WHAT NEEDS TO BE DONE
In the entries that follow, find the line containing "Image resolution: width=443"; from there, copy every line exactly through the line containing "You are a computer-use agent. This".

Collected data entries

────────────────

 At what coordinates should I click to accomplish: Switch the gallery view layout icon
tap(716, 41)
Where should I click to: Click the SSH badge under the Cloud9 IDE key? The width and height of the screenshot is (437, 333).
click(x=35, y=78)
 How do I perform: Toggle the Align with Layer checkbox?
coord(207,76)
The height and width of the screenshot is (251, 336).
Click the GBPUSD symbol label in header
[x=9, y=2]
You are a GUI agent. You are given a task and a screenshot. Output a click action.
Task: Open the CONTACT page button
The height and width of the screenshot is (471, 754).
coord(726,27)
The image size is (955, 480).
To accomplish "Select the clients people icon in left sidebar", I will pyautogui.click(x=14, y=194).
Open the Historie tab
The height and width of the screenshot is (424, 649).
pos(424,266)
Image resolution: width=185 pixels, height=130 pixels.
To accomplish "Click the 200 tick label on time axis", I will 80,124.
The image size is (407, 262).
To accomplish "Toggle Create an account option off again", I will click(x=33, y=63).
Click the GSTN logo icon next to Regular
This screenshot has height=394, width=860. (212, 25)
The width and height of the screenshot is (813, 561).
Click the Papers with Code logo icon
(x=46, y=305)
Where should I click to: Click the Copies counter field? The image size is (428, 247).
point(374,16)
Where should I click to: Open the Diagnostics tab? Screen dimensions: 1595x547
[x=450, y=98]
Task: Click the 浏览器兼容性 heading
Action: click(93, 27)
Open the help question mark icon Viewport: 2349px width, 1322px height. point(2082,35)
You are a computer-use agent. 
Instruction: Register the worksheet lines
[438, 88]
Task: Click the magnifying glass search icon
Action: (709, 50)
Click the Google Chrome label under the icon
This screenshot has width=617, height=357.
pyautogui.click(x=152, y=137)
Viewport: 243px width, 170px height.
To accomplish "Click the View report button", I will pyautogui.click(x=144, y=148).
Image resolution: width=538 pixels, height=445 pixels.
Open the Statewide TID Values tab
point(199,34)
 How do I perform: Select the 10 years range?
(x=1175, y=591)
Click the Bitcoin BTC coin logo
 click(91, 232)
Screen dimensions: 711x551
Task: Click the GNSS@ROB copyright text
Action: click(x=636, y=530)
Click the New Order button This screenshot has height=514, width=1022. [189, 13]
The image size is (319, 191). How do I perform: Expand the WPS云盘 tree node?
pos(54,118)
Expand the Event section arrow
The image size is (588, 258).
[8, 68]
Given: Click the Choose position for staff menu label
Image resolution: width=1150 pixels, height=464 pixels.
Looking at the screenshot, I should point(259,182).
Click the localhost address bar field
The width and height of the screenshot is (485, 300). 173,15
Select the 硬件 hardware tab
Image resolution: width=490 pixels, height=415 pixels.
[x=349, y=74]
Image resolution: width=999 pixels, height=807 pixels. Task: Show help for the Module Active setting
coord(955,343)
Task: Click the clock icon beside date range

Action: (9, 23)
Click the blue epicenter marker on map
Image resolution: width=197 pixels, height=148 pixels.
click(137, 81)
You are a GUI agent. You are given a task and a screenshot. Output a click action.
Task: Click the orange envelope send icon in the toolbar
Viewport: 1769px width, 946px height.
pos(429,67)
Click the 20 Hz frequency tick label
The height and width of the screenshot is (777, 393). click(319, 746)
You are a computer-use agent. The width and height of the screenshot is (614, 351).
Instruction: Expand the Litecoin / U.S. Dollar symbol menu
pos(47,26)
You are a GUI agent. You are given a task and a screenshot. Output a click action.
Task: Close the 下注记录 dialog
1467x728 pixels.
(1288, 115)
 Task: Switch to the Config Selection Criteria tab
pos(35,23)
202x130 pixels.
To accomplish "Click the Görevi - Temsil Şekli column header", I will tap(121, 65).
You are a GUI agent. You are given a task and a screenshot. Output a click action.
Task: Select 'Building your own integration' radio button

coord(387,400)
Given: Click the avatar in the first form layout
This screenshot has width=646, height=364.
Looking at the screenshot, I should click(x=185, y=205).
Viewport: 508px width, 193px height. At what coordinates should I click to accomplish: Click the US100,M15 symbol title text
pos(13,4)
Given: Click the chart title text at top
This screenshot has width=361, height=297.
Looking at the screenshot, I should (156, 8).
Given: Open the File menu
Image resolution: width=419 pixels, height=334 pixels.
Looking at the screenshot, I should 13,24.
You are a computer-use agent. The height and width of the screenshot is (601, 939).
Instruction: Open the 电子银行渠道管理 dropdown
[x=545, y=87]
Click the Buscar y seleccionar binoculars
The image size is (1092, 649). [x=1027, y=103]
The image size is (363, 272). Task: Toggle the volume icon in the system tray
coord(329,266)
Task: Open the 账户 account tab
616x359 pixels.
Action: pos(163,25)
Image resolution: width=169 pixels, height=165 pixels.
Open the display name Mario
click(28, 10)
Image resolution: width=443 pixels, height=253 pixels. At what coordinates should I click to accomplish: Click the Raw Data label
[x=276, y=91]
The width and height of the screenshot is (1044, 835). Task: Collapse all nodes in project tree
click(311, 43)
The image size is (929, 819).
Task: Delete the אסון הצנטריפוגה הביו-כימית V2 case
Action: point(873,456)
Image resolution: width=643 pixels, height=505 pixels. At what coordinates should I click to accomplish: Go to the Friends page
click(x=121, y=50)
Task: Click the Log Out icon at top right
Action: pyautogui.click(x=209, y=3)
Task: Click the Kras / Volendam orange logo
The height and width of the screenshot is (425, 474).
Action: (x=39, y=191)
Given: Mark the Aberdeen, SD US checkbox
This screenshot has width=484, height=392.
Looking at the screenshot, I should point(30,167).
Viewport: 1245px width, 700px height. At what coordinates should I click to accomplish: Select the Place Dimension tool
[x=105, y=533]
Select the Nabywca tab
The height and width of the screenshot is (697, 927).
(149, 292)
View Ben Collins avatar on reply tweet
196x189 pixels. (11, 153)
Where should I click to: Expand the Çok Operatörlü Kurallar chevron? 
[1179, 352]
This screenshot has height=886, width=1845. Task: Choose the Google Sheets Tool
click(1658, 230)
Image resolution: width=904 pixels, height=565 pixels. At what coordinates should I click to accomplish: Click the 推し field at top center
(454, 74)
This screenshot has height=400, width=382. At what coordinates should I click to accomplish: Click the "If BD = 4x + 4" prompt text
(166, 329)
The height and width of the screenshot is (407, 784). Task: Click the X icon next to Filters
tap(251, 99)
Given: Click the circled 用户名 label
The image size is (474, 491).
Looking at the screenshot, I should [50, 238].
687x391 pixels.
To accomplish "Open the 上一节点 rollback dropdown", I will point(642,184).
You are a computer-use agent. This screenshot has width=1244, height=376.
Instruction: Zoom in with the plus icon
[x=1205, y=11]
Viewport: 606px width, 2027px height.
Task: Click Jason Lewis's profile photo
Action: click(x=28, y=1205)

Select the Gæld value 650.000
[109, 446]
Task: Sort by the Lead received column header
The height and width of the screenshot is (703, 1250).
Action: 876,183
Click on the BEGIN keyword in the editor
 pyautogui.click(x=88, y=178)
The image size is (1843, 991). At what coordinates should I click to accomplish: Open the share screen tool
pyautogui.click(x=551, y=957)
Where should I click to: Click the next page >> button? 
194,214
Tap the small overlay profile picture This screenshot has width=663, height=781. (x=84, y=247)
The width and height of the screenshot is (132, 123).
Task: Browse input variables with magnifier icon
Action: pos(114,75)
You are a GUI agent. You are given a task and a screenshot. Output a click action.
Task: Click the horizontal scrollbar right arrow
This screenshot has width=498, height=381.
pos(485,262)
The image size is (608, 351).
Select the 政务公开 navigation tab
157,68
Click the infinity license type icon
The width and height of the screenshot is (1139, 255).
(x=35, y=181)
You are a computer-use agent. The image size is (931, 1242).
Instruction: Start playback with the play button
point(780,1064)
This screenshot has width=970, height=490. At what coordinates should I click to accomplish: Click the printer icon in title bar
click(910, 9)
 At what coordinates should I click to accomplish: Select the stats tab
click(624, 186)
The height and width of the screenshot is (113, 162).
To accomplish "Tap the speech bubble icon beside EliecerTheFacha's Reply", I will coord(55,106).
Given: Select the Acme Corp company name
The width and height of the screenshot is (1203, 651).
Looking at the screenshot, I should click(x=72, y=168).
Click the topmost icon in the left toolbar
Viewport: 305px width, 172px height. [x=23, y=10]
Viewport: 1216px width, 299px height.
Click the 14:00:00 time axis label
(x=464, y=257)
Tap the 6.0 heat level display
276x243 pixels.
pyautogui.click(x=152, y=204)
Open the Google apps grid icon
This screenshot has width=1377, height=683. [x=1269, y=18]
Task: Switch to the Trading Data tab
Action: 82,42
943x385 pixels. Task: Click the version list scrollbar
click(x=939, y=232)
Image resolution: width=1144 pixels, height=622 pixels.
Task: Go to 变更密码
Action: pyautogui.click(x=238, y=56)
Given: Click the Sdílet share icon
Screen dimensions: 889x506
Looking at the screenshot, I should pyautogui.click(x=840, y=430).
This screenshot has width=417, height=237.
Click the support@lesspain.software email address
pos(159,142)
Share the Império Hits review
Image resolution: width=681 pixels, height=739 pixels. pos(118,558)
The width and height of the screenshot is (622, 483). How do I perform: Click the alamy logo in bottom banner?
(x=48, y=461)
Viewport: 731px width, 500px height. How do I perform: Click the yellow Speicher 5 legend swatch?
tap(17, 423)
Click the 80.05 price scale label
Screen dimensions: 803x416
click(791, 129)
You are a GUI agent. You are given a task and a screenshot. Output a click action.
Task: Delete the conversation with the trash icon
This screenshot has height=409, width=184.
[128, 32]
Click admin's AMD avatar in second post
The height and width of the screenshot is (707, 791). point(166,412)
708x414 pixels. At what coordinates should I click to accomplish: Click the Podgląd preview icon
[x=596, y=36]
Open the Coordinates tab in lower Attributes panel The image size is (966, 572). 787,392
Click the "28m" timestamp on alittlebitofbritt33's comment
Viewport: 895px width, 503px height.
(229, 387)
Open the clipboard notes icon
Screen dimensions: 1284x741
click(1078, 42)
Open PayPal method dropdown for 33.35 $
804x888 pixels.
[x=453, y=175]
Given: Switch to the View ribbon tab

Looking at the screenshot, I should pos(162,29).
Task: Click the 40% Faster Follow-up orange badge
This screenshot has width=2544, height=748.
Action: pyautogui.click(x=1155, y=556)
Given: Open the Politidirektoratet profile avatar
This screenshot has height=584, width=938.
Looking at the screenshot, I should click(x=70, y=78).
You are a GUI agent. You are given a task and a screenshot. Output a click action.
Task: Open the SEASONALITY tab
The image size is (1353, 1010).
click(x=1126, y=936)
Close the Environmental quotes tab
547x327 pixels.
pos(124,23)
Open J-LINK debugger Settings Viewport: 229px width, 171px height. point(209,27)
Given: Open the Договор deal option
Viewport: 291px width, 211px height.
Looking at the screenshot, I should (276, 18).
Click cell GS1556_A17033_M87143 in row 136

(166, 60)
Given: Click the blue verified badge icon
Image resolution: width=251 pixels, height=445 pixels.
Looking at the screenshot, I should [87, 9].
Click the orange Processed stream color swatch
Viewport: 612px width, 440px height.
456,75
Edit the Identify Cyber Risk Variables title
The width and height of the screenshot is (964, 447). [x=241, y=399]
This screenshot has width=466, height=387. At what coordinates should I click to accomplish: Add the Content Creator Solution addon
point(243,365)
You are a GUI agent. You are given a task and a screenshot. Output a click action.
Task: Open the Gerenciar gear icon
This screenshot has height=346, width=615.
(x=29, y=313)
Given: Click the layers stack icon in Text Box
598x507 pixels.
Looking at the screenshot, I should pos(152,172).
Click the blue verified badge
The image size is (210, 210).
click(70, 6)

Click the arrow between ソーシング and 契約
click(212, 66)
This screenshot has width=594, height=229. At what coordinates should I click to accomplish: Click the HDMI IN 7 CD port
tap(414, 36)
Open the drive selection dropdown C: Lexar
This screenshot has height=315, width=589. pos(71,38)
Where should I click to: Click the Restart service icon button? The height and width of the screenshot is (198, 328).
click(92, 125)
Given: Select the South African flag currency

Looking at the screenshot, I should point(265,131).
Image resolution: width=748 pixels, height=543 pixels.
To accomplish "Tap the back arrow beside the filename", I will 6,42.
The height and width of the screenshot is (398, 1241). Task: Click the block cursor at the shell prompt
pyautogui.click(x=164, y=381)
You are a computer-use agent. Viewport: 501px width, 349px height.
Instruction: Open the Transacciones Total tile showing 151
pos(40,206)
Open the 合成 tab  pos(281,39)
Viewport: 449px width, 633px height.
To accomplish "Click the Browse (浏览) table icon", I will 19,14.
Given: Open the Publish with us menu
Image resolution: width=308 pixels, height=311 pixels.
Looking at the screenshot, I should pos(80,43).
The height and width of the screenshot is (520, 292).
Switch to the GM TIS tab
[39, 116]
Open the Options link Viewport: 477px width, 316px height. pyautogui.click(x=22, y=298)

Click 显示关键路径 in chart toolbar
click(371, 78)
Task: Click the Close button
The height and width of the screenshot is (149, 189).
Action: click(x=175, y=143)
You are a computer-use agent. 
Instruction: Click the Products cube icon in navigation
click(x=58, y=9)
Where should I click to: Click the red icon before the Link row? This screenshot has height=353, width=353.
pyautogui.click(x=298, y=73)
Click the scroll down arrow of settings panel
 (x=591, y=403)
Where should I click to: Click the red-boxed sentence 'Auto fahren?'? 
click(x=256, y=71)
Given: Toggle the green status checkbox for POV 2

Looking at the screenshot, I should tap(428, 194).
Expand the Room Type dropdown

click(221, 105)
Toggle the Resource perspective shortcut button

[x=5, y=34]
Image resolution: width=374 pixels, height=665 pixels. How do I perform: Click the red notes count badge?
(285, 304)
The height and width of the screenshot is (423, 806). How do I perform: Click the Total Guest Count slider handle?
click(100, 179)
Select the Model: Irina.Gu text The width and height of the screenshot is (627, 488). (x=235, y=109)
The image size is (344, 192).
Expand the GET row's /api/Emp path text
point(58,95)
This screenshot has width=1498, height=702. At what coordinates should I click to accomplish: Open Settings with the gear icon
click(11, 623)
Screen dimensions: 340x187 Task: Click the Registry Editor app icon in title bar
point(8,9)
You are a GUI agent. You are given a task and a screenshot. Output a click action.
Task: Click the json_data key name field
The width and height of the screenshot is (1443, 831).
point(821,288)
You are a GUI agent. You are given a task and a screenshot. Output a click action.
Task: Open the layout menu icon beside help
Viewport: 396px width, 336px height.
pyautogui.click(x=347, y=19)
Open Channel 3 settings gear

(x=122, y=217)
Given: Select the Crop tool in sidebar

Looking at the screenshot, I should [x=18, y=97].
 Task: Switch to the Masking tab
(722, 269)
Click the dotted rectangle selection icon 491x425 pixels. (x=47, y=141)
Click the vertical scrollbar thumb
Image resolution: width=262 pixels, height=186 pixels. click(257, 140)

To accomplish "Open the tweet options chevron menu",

────────────────

EXERCISE ANSWER
Image resolution: width=443 pixels, height=253 pixels. At what coordinates should I click to accomplish: Click the Raw Data label
[x=276, y=91]
The width and height of the screenshot is (1044, 835). Task: Collapse all nodes in project tree
click(311, 43)
The image size is (929, 819).
Task: Delete the אסון הצנטריפוגה הביו-כימית V2 case
Action: point(873,456)
Image resolution: width=643 pixels, height=505 pixels. At what coordinates should I click to accomplish: Go to the Friends page
click(x=121, y=50)
Task: Click the Log Out icon at top right
Action: pyautogui.click(x=209, y=3)
Task: Click the Kras / Volendam orange logo
The height and width of the screenshot is (425, 474).
Action: (x=39, y=191)
Given: Mark the Aberdeen, SD US checkbox
This screenshot has width=484, height=392.
Looking at the screenshot, I should point(30,167).
Viewport: 1245px width, 700px height. At what coordinates should I click to accomplish: Select the Place Dimension tool
[x=105, y=533]
Select the Nabywca tab
The height and width of the screenshot is (697, 927).
(149, 292)
View Ben Collins avatar on reply tweet
196x189 pixels. (11, 153)
Where should I click to: Expand the Çok Operatörlü Kurallar chevron? 
[1179, 352]
This screenshot has height=886, width=1845. Task: Choose the Google Sheets Tool
click(1658, 230)
Image resolution: width=904 pixels, height=565 pixels. At what coordinates should I click to accomplish: Click the 推し field at top center
(454, 74)
This screenshot has height=400, width=382. At what coordinates should I click to accomplish: Click the "If BD = 4x + 4" prompt text
(166, 329)
The height and width of the screenshot is (407, 784). Task: Click the X icon next to Filters
tap(251, 99)
Given: Click the circled 用户名 label
The image size is (474, 491).
Looking at the screenshot, I should [50, 238].
687x391 pixels.
To accomplish "Open the 上一节点 rollback dropdown", I will point(642,184).
You are a computer-use agent. This screenshot has width=1244, height=376.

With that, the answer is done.